As the world shifts from discrete software purchase to a subscription model – and it’s happening everywhere – it allows software purchasers to get more incremental functionality sooner (rather than a 2-3 year refresh cycle… or more). Software publishers can charge an ongoing amount, neatly dealing with software piracy and giving themselves a more predictable revenue stream, whilst probably lowering overall support costs and maybe even making the software less expensive for the end user as a result.
The latest updates for Office365 include some new additions to Word – like the consolidation of the Spell Check and Grammar functionality under the new “Editor”, found on the Review tab (just look under Check Document to see the pane on the right hand side).
There are some other interesting features on the same tab (like language translation or accessibility checks), as well as dealing with style and content of your writing. Delving into Settings from within the Editor pane lets you switch on all kinds of checks for common errors in writing, or highlighting the use of words & phrases that are best avoided.

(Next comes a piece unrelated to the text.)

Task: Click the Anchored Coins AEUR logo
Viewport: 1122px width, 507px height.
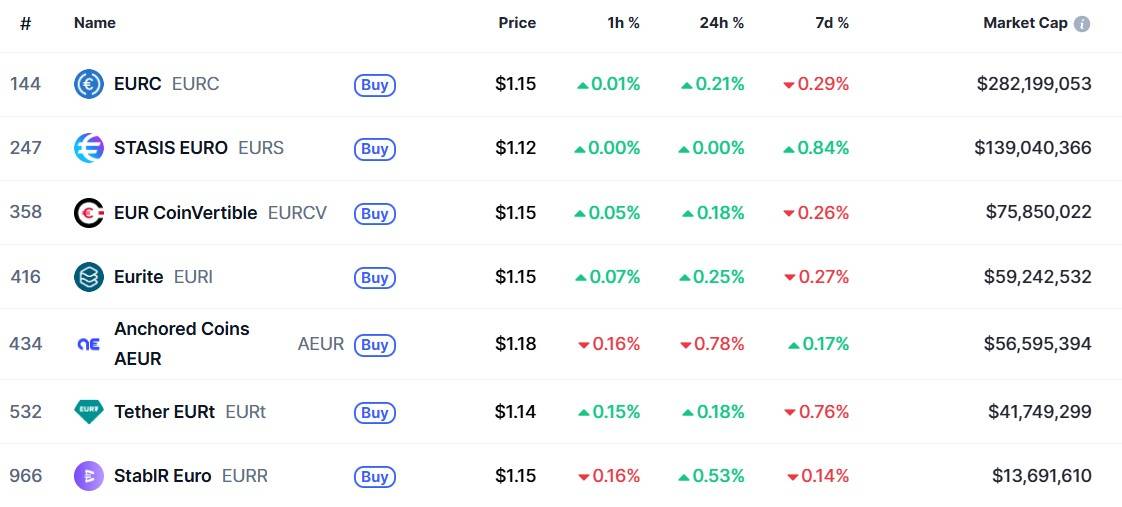Action: pos(89,344)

Now, don’t turn on the profanity check and see how many squiggles you can generate in a single document – and stop sniggering at the back!
A variety of online services now benefit from general availability of Compliance Manager, part of the tool chest that might help businesses deal with GDPR.
Take a look at the Compliance Manager if you want to scare yourself silly about the amount of checks that people will be expected to complete, in order to be in line with GDPR.